In the first version of this activity, I focused on the functional significance of the contents of the bag with only a tangential interest in how this might affect their owner. I identified the role of the items as tools through which globalized concepts of personhood, citizenship and employment are reified and the items are exemplars in this sense. I did this through conventional text and two photos as this seemed an apt manner in which to convey the idea. The contents of the bag were displayed in a neat grid pattern in a static photo and overall conveyed the impression of institutional and official order. A sensitive observer would have seen how the intertextuality of these testing tools carried the institutional memory of a system that sought to assimilate newcomers into the service of a dominant culture and language (Bayne & Ross, 2007) In the first assignment, no attempt was made at a critical framing of the items and no attempt to indicate what the emotional and personal significance of the items might be to me. Indeed, to do so would have been inappropriate to the purpose of the communication.
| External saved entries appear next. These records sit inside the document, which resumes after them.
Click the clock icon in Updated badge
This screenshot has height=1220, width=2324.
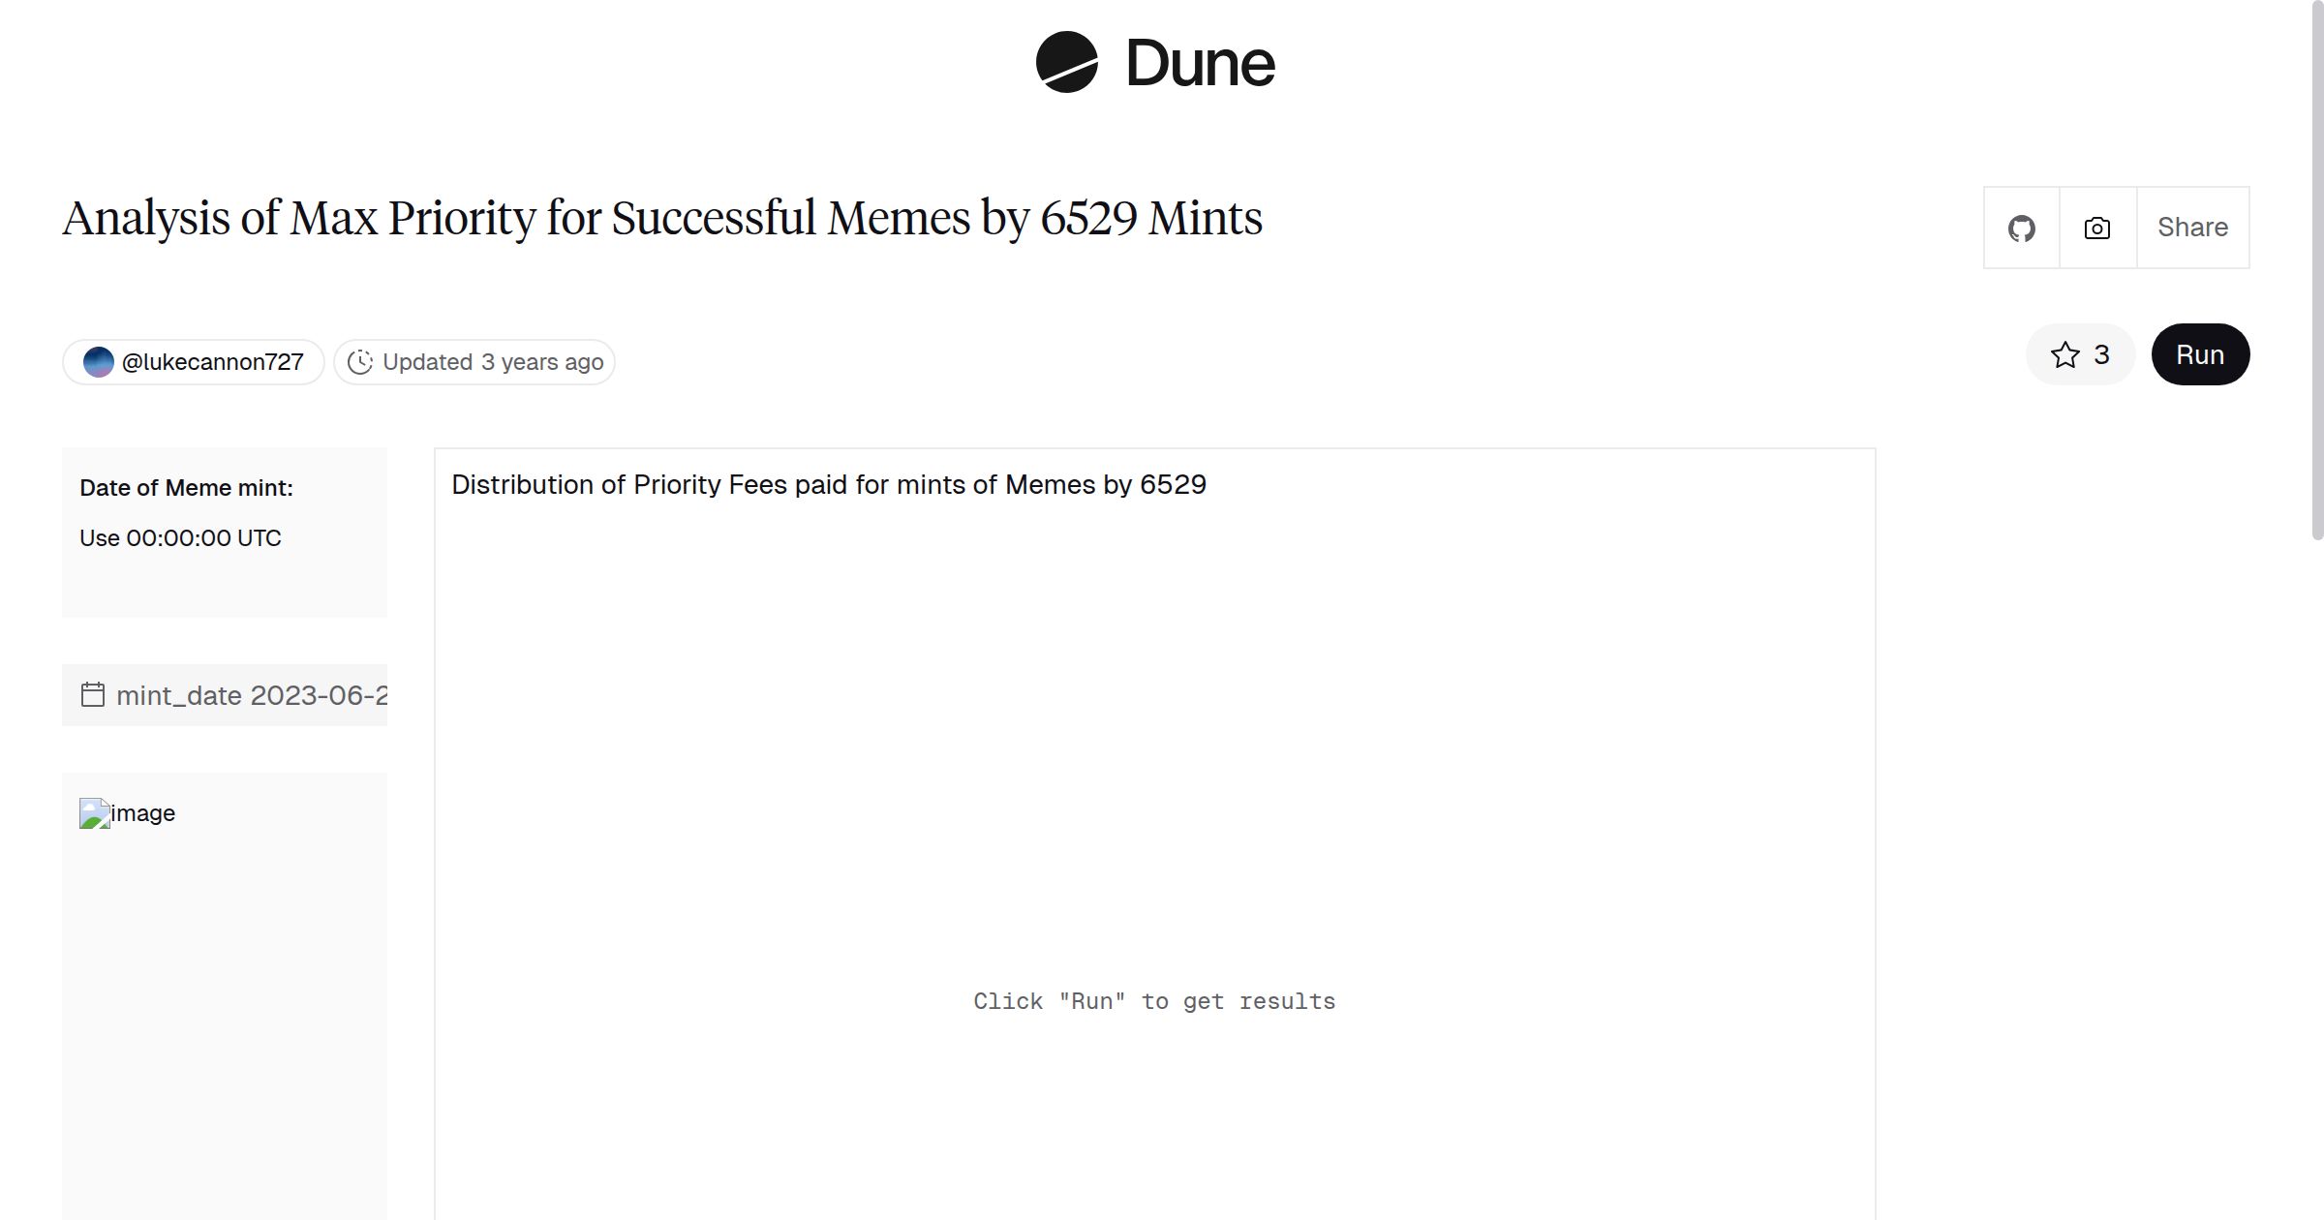tap(359, 361)
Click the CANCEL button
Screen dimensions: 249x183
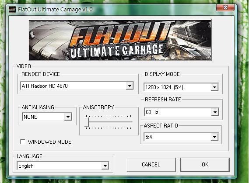(x=151, y=165)
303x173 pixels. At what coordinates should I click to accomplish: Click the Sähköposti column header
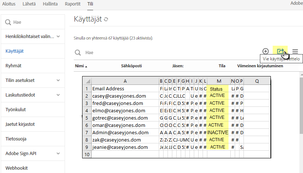point(131,66)
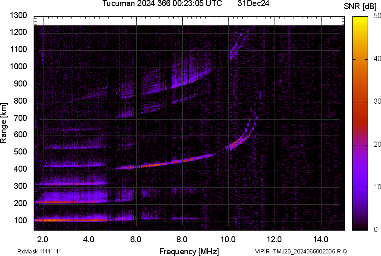Click the Tucuman plot title text
The height and width of the screenshot is (256, 381).
(162, 4)
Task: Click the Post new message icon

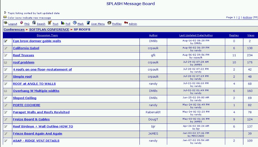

My purpose in this assignment was to describe my personal feelings and attitudes towards the items I work with when examining. I thought a more suitable way to deliver this communication would be through an impromptu video in which I pull the items out at random and talk in an unscripted way about how I feel towards them. However, form does not simply follow function; the affordances and limitations of a form expand but also foreclose new possibilities. I experienced this when I discovered that the UBC blog only permits an upload size of 20 MB (!?) for video which necessitated a mad scramble to reduce the size of the file before the deadline. After several frustrating experiments with , I finally was able to do this with Handbrake but the quality of the final product was compromised.

References

1. The New London Group. (1996). A pedagogy of multiliteracies: Designing social futures. Harvard Educational Review 66(1). 60-92
2. Dobson, T & Willinsky, J., (2009) Digital Literacy, Chapter 16, The Cambridge Handbook of Literacy, Cambridge University Press
3. Bayne, Sian and Ross, J., (2007) The ‘digital native’ and ‘digital immigrant’: a dangerous opposition paper is presented at the Annual Conference of the Society for Research into Higher Education (SRHE) December 2007.